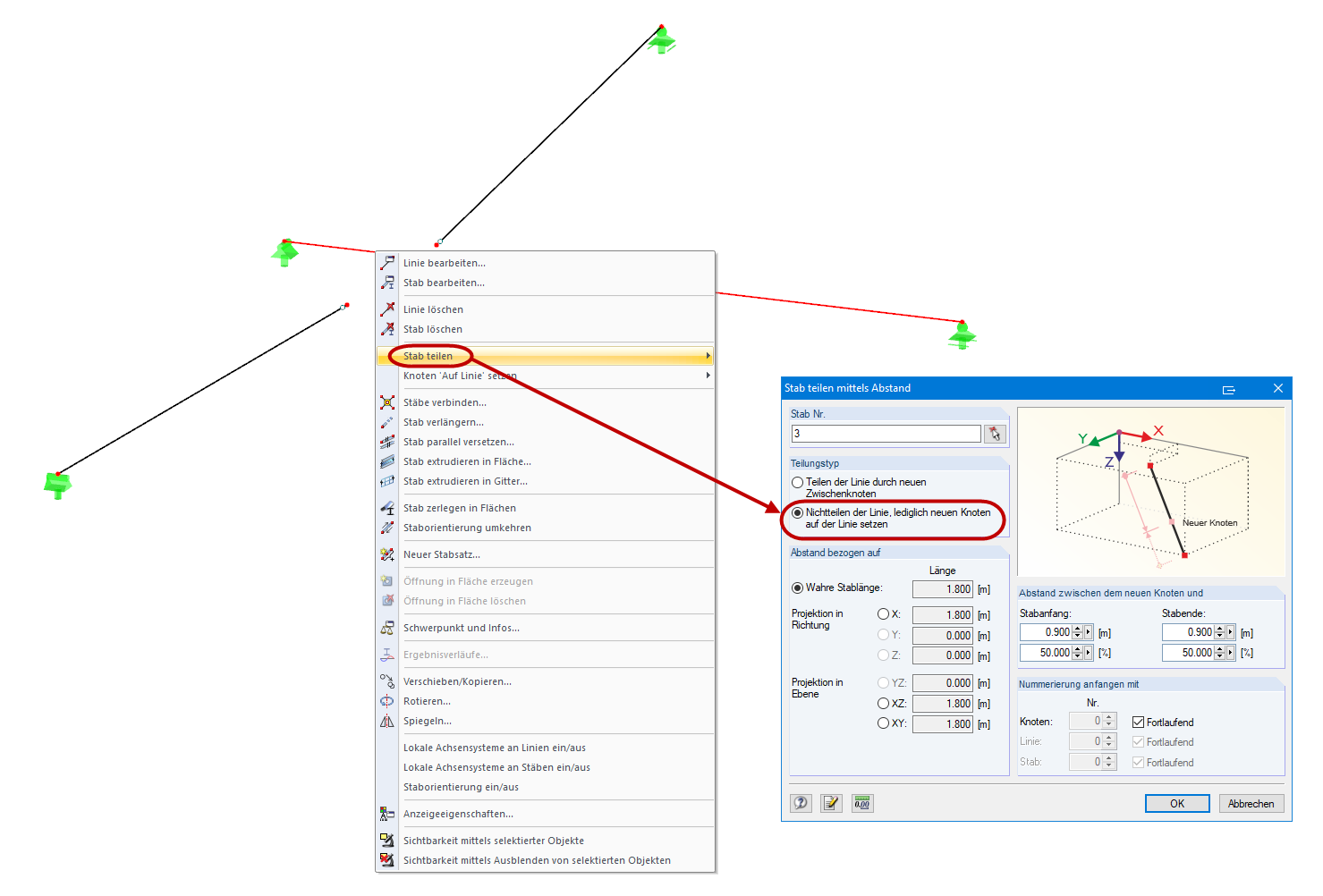Select projection option XZ

tap(884, 703)
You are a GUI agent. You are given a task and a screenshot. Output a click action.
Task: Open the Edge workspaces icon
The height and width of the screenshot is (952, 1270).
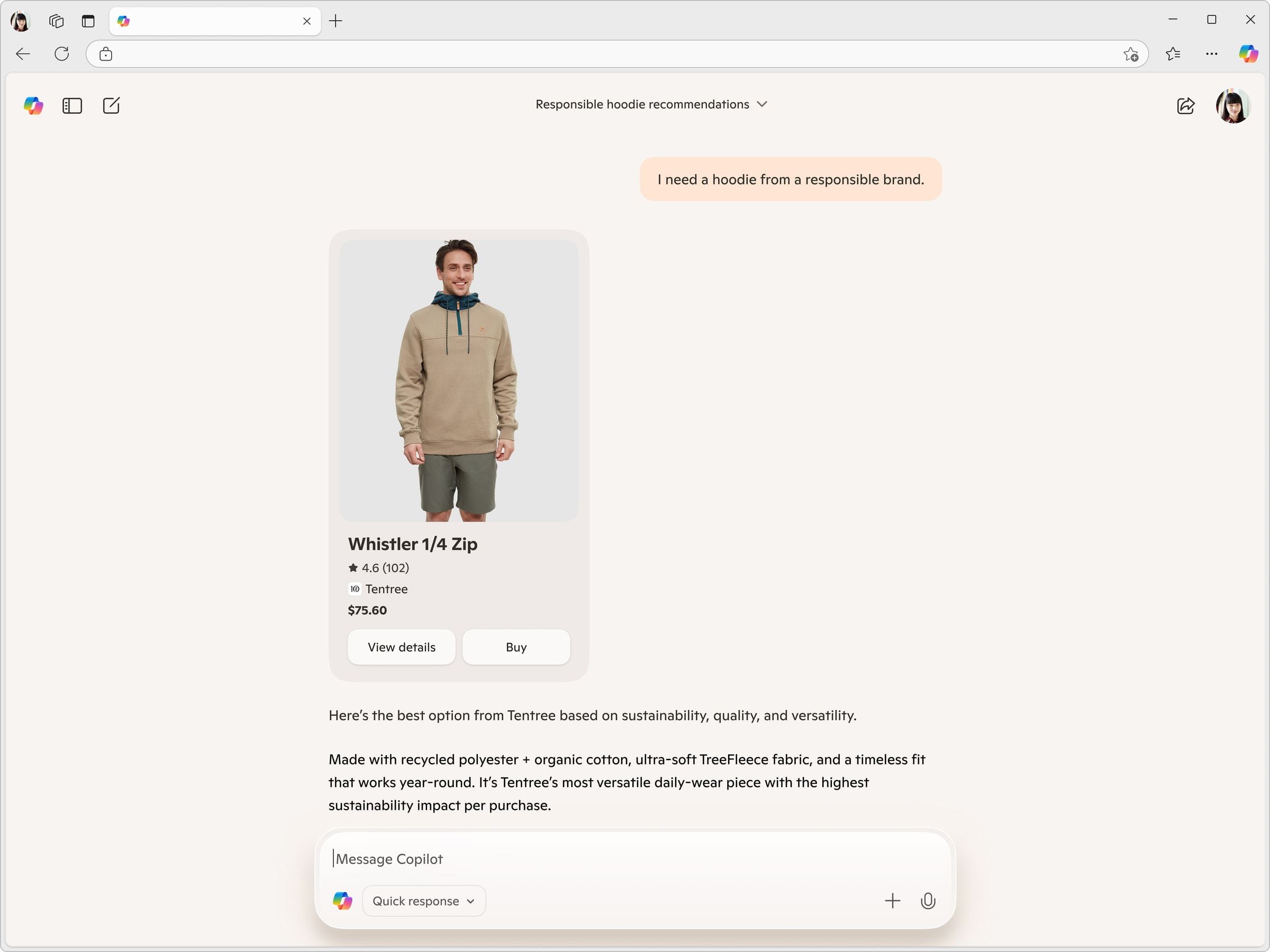coord(56,21)
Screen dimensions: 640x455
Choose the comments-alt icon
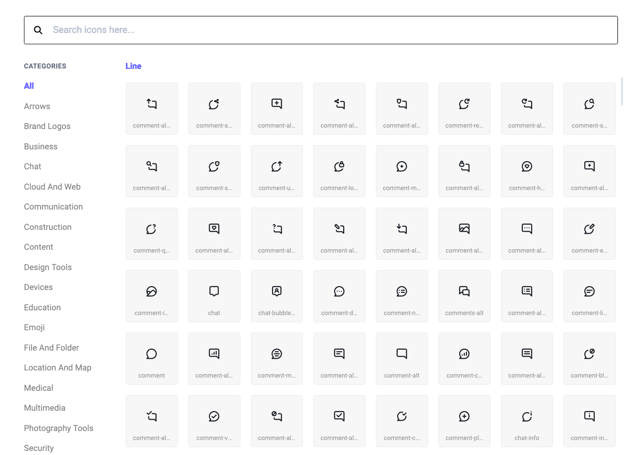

================================

> INSTRUCTIONS TO FOLLOW:
Set out every line of the data above as a numbered list, skipping blank lines and leaving out the pictures.

> PROBLEM SOLUTION:
1. Select projection option XZ
2. tap(884, 703)
3. You are a GUI agent. You are given a task and a screenshot. Output a click action.
4. Task: Open the Edge workspaces icon
5. The height and width of the screenshot is (952, 1270).
6. coord(56,21)
7. Screen dimensions: 640x455
8. Choose the comments-alt icon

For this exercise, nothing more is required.